Sy Parrish (Robin Williams), der blasse und einsame Fotolabor-Angestellte in Mark Romaneks Thriller "One Hour Photo", will in diese Welt nicht hineinpassen. So fix er auch beim Entwickeln der Bilder ist, nimmt er sich doch immer ein bisschen Zeit für seine Kunden. Er widmet ihnen seine gesamte Aufmerksamkeit - streitet sich auch mal mit dem Mann vom Reparaturservice, wenn der Cyan-Farbton des Fotoentwicklers um 0,3 Punkte abweicht. Schließlich geht es um die Erinnerungen seiner Kunden, und dafür sollte dem Supermarkt nichts zu teuer sein. Sy erscheint wie die letzte Bastion gegenüber der Konsumgeneration, die zwar gern und bunt einkauft, der die genauen Farben aber letztlich egal sind. Aufmerksamkeit gegenüber den Kunden ist für Sy aber weit mehr als bloßer Customer Service. In seiner Einsamkeit hat er sich seine Kunden zur Familie gemacht, lebt deren Leben anhand ihrer Fotos nach, statt sein eigenes Leben mit Erfahrungen zu füllen. Besonders die Yorkins, eine amerikanische Bilderbuch-Kleinfamilie, haben es ihm angetan. Der hübschen Mutter Nina entwickelt er die Abzüge im größeren Format ohne Aufkosten. Sohn Jake bekommt zum Geburtstag eine Wegwerfkamera auf Kosten des Supermarkts und Familienvater Will wird über die Lautsprecher namentlich begrüßt. Als Ausgleich für soviel Freundlichkeit macht Sy Abzüge für sich, hegt und pflegt und betrachtet sie, als seien es Bilder seiner eigenen Familien. Ein Blick in sein Apartment beweist, dass die Photos für ihn aber eine größere Bedeutung haben als für die Yorkins. Normal ist das nicht.

Kritik

Schon in der Eröffnungssequenz deutet Regisseur Mark Romanek an, dass es mit seinem Protagonisten ein böses Ende nehmen wird. Dann führt er aber erst mal sämtliche Charaktere mit all ihren Stärken, Schwächen und Neurosen ein, bevor er langsam und sachte mit der Dekonstruktion der heilen Welt beginnt. Man merkt Romanek in fast jeder Einstellung seine Video-Clip-Erfahrung an, sein Gespür für bestechend eindringliche Bilder.

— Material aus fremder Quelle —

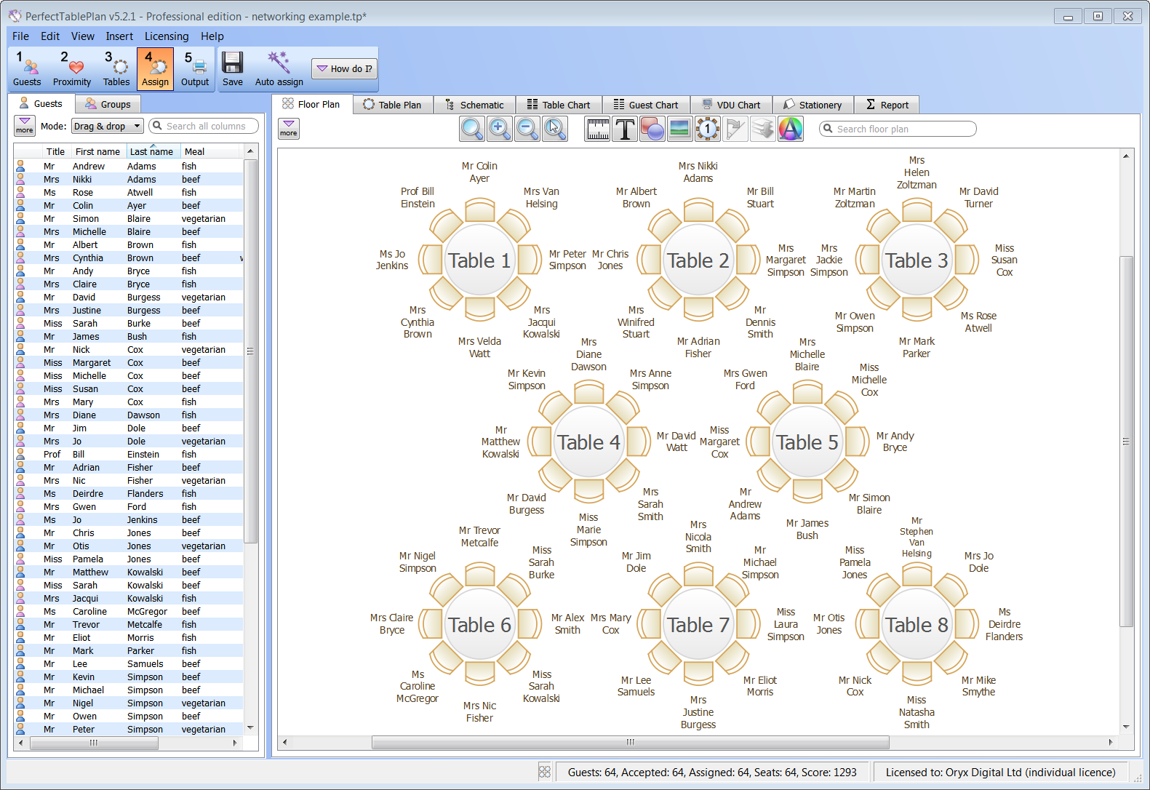Switch to the Guest Chart tab
The image size is (1150, 790).
tap(645, 105)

Die von grellen Neonröhren hellerleuchtete Fotoabteilung wird bei ihm zum riesigen, leeren und bedrohlichen Raum, in welchem Sy über die Fotos und somit über die Erinnerungen der Menschen herrscht. Die Gänge des Supermarktes, die von der Fotoabteilung unendlich weit weg zu sein scheinen, sind nichts weiteres als ein riesiges Labyrinth, in dem sich die Konsumenten täglich aufs Neue verlieren und verirren. Die Oberflächlichkeit des Konsums entlarvt Romanek in einer Traumsequenzen, in der Sy sich plötzlich inmitten von nicht enden wollenden, leeren, grellweißen Supermarktregalen wiederfindet. Seine Erkenntnis, dass unsere Gesellschaft bei allem Überfluss den Blick für die kleinen Dinge des Lebens verloren hat, wird dem Zuschauer immer wieder auf vor Augen geführt. Erstaunlich ist Robin Williams, der die Rolle des Sy Parrish mit seiner äußerlichen Freundlichkeit und seinem angedeuteten Wahnsinn so glaubwürdig füllt, dass man die bisweilen unglaubwürdigen Plot-Details Achsel zuckend akzeptiert. Romaneks langsame, nur stellenweise etwas bedächtige Erzählweise entpuppt sich dabei als geradezu unamerikanisch. Vieles wird nur angedeutet und nicht bis zur Banalisierung erklärt oder gar in überflüssige Dialoge gefasst. Das ist erhellend, angenehm und erleichtert es uns ungemein, das zu bewahren, was Sy Parrish so wichtig ist: Den Blick für die Details.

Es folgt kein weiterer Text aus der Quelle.